#### [Document extract]
>> Start
A day earlier, Italian Prime Minister Silvio Berlusconi said he'd resign after Parliament agreed to a budget. But that may not come until December, and his resignation is not going to solve Europe's crisis.

"The stock market's down because the bond market's in meltdown," said Gary Jenkins, strategist at Evolution Securities in London. "The idea of [Italian Prime Minister Silvio] Berlusconi going and making everything right was never going to happen."

London's FTSE (UKX) was down 2% at the close of trading, while the DAX (DAX) in Frankfurt and the CAC40 (CAC40) in Paris dropped 2.2% at the close.

Italian bond yields exceed 7%

Wednesday's market fracas was fueled by the fact that the Italian 10-year bond yield exceeded 7%, which is widely regarded as a bailout benchmark. Portugal and Ireland, for example, sought bailouts after their yields stayed above the 7% mark for an extended period.

Asian markets faired better. The Nikkei (N225) in Tokyo closed higher by 1.2% and the Hang Seng (HSI) in Hong Kong closed higher by 1.7%.

China's rapid inflation cools

Market sentiment in Asia was driven by Chinese economic reports that showed declines in food prices, noted Brown Brothers Harriman analyst Marc Chandler.

"No big surprises from China's economic data overnight but the figures are nevertheless market friendly developments," said Chandler, in a client note.

But Wall Street was firmly focused on Europe, or more specifically, on Italy. The Dow Jones industrial average (INDU), S&P 500 (SPX) and Nasdaq (COMP) each fell at least 2%.
>> End
#### [Stated exercise 1]
According to the market report, what level did the Italian 10-year bond yield exceed?

#### [Records for this exercise]
>> Start
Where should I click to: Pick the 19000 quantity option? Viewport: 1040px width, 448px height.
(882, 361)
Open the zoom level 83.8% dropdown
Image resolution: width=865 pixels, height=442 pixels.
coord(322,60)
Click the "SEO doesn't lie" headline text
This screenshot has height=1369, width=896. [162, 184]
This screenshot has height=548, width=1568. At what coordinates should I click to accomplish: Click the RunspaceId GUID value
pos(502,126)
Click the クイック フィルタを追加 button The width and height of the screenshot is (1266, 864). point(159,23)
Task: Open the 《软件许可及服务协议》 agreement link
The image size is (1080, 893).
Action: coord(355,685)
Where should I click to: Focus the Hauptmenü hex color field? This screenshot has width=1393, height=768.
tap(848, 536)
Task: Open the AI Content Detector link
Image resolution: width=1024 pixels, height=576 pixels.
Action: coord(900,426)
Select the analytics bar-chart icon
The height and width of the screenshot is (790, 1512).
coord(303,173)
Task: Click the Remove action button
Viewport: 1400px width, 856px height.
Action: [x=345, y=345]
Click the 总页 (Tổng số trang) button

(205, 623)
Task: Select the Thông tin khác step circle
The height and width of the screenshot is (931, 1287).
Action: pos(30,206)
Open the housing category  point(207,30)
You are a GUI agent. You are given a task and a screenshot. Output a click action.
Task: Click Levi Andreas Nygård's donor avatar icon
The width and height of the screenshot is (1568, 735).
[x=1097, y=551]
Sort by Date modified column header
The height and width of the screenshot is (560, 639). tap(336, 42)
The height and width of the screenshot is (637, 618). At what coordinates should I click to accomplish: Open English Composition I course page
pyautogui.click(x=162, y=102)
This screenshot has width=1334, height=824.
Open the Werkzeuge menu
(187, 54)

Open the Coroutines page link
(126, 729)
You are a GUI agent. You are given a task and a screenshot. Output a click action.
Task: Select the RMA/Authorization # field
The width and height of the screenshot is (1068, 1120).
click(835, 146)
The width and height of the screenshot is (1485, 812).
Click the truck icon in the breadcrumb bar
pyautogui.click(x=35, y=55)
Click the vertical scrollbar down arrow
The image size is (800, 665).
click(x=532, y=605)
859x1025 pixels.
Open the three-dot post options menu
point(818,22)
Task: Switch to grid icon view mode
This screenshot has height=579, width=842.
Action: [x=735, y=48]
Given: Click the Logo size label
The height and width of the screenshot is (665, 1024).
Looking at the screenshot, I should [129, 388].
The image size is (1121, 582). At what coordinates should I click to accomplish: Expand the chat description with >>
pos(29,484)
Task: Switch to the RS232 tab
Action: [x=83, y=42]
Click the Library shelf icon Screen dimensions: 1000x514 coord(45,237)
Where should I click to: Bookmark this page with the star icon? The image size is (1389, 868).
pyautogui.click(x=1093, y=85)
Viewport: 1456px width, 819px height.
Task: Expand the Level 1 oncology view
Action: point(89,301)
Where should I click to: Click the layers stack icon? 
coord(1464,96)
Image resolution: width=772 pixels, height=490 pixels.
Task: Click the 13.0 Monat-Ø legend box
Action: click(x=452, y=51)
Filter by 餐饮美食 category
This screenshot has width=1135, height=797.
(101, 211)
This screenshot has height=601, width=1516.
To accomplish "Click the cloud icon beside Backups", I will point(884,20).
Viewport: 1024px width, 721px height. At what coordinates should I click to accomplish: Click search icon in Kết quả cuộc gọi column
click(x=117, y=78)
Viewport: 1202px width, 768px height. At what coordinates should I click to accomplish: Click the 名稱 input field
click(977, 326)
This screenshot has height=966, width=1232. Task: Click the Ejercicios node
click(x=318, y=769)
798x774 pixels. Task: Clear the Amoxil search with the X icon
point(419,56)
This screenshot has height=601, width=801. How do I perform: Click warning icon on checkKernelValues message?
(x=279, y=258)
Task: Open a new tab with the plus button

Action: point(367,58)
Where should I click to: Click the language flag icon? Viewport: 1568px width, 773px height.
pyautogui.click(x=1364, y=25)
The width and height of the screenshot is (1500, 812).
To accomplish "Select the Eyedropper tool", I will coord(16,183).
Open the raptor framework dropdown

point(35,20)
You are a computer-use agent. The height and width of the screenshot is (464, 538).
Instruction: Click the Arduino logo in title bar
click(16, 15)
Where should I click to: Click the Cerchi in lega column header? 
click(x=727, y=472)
>> End
#### [Stated exercise 2]
Copy the entries verbatim, beginning at the line that contains "798x774 pixels. Task: Clear" and ending with the last line of the entries.

#### [Written reply 1]
7%

#### [Written reply 2]
798x774 pixels. Task: Clear the Amoxil search with the X icon
point(419,56)
This screenshot has height=601, width=801. How do I perform: Click warning icon on checkKernelValues message?
(x=279, y=258)
Task: Open a new tab with the plus button

Action: point(367,58)
Where should I click to: Click the language flag icon? Viewport: 1568px width, 773px height.
pyautogui.click(x=1364, y=25)
The width and height of the screenshot is (1500, 812).
To accomplish "Select the Eyedropper tool", I will coord(16,183).
Open the raptor framework dropdown

point(35,20)
You are a computer-use agent. The height and width of the screenshot is (464, 538).
Instruction: Click the Arduino logo in title bar
click(16, 15)
Where should I click to: Click the Cerchi in lega column header? 
click(x=727, y=472)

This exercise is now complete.